■ RECORDS FOR PROCESSING

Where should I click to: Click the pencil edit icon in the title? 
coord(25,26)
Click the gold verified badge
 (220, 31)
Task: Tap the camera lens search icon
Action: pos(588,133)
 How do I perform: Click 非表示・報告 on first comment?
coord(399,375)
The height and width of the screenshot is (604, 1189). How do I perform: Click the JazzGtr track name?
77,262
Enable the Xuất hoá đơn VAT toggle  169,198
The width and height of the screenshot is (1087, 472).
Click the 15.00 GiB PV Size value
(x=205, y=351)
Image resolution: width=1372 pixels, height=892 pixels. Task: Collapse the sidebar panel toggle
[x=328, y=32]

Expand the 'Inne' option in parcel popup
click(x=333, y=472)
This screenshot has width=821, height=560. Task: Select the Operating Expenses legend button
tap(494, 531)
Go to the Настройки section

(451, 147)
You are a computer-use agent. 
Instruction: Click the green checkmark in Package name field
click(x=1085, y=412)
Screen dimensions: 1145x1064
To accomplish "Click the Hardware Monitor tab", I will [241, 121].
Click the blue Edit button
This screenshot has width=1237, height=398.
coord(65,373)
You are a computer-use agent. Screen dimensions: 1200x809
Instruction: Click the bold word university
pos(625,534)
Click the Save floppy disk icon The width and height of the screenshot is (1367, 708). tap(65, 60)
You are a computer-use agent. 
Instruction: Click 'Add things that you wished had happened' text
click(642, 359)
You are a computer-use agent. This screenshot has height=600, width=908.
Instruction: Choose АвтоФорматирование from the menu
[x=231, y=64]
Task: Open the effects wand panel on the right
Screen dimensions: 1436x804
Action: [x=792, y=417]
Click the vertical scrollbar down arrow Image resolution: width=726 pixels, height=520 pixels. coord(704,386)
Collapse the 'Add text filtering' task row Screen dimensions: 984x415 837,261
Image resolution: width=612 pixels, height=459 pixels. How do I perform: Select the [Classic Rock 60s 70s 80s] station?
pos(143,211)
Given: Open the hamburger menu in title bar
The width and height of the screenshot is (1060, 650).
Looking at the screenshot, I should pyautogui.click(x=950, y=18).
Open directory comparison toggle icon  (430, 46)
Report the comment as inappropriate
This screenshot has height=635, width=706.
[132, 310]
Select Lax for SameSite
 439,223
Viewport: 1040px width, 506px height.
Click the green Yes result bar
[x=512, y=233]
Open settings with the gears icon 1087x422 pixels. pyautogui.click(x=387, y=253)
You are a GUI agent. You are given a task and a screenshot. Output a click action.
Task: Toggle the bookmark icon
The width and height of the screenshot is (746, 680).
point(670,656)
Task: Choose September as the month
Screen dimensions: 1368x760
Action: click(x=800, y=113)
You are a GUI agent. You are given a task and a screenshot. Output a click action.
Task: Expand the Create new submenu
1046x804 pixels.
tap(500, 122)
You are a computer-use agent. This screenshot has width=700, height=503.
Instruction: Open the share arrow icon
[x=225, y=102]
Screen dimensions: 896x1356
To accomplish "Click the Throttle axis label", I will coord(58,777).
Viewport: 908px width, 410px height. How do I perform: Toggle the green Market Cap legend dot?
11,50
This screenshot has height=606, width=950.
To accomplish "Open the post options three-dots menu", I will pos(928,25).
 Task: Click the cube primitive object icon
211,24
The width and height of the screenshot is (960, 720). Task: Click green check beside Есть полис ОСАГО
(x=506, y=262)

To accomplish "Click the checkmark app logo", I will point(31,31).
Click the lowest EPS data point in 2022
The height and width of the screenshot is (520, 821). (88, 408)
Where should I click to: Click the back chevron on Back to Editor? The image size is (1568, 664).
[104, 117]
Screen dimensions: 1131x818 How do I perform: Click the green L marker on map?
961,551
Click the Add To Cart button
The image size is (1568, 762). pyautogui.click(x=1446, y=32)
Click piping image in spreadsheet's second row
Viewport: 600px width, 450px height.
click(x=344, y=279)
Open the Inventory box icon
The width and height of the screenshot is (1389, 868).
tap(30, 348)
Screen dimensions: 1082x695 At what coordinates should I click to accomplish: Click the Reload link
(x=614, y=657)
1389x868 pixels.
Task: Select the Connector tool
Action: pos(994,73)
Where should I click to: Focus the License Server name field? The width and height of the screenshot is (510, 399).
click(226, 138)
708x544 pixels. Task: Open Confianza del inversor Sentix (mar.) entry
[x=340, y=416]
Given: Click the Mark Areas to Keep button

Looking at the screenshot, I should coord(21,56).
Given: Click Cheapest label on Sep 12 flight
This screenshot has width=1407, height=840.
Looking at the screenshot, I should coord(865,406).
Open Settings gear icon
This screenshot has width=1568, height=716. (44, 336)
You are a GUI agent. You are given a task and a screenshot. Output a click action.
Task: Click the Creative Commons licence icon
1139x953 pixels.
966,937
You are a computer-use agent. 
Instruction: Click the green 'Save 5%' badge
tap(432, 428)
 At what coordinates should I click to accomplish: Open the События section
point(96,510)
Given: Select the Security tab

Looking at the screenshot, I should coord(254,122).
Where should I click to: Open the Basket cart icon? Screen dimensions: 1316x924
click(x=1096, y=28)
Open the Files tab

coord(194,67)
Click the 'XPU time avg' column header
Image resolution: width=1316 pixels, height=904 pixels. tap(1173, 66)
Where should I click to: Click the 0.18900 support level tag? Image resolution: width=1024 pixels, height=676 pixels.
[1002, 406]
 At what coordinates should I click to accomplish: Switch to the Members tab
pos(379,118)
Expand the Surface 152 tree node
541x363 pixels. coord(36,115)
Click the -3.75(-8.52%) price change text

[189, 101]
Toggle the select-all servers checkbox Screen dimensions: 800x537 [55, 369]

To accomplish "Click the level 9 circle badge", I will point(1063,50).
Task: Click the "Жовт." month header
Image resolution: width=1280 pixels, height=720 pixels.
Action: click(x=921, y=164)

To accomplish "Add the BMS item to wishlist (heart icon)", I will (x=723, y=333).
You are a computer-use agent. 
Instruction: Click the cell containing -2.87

■ TASK DIRECTIONS
Each line from the top of the material above through the line containing "Screen dimensions: 1145x1064" must be output exactly, and no other line.

■ PROBLEM SOLUTION
Where should I click to: Click the pencil edit icon in the title? 
coord(25,26)
Click the gold verified badge
 (220, 31)
Task: Tap the camera lens search icon
Action: pos(588,133)
 How do I perform: Click 非表示・報告 on first comment?
coord(399,375)
The height and width of the screenshot is (604, 1189). How do I perform: Click the JazzGtr track name?
77,262
Enable the Xuất hoá đơn VAT toggle  169,198
The width and height of the screenshot is (1087, 472).
Click the 15.00 GiB PV Size value
(x=205, y=351)
Image resolution: width=1372 pixels, height=892 pixels. Task: Collapse the sidebar panel toggle
[x=328, y=32]

Expand the 'Inne' option in parcel popup
click(x=333, y=472)
This screenshot has width=821, height=560. Task: Select the Operating Expenses legend button
tap(494, 531)
Go to the Настройки section

(451, 147)
You are a computer-use agent. 
Instruction: Click the green checkmark in Package name field
click(x=1085, y=412)
Screen dimensions: 1145x1064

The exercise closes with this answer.